週末に疲れが出て体調を崩し、土日おとなしくして体調がリセットされるというパターン。もともと弱い胃腸や喉に不調が表れやすいため、悪化させないよう早めに漢方を飲めばたいていは快方に向かう。

漢字の修正基準をさらに一段上げて、追加の赤入れをおこなう。数がそうとう増えてしまったが、これをすべてブラッシュアップすれば、かなり納得度の高い状態にもっていけるだろう。昼は自宅で手づくり肉まん。

ふだんから濃いめの味つけの鳥よしだが、きょうのつくねハンバーグは歴代3位に入るくらいのしょっぱさだった。お茶をがぶ飲みして胃の中で薄めるしかないな。終日漢字のブラッシュアップ。今週だけで0.5%くらい書体の品質を上げられたような気がする。これは大きい。

きょうもじっくり文字を磨く。料理もそうだと思うが、お客さんに出すお皿に盛ってはじめて気づくことがある。重要な文字はそれに類するシミュレーションをおこなって、自分の目でたっぷり味わう。苦心と愉悦。

きょうは早朝から漢字のブラッシュアップ。使用頻度の高い文字をみっちり磨くことができて気分がいい。ちょっと根を詰めすぎたが、かなり良いペースで進んだ。

次期リリースを予定している書体の開発背景とコンセプトをあらためて文章にまとめる。言いたいことではなく、伝えるべきことを分かりやすく書くのはやっぱりむずかしいな。
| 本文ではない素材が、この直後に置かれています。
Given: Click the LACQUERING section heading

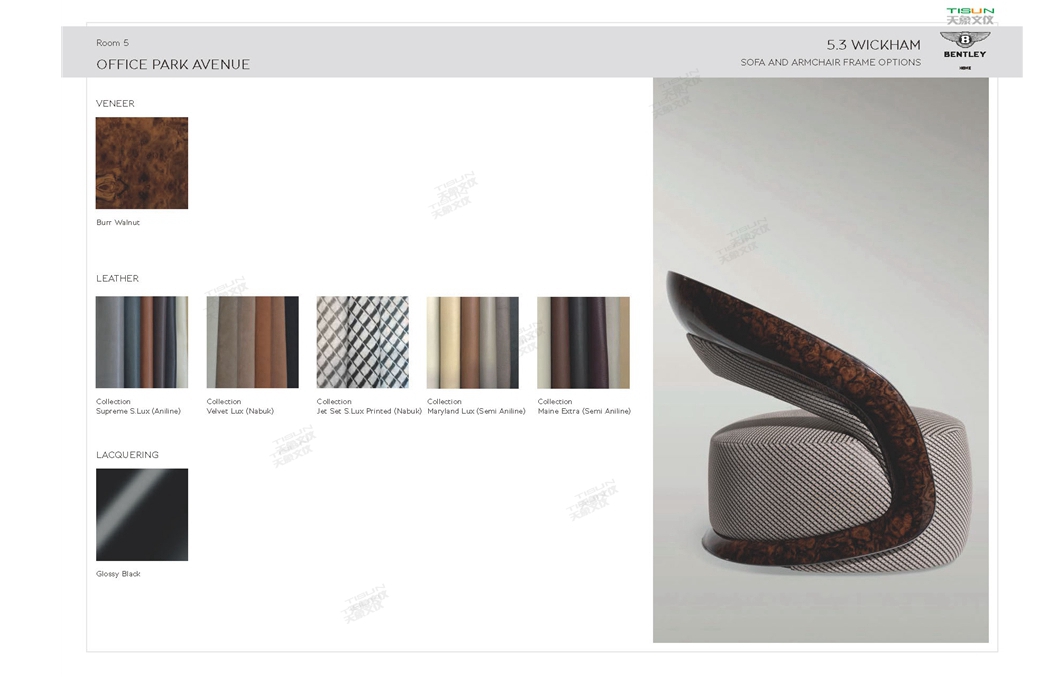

こういうとき、理路を整理してくれるマネージャと、筋金入りのコピーライターがいるのは心強い。

漢字第一水準の手直しがひと通り終わったので、修正を入れる基準を一段上げて再チェック、再ブラッシュアップ。急ぎの対応で和欧混植のサンプルシートに赤を入れる。うちのフォントに何が足りないか具体的な手がかりを得た。

『意識と脳』『脳のなかの天使』に続いて『ミラーニューロンの発見』を読む。観測機器の開発と研究手法の洗練によって、脳内現象と意識にまつわる謎が少しずつ明らかになっている。言語と進化の問題もこれら一連の研究と無関係ではない。

千秋楽を待たず、鶴竜が七場所ぶり三度目の優勝を決めた。相手を引き落としにいく悪い癖がなりをひそめ、出足の良さと差し身の上手さが光った場所だった。めったに土俵で感情を露わにしない力士だけに、勝ち名乗りのあとわずかにのぞいた、誇らしさと嬉しさが入り交じった表情がなんともいえず良かった。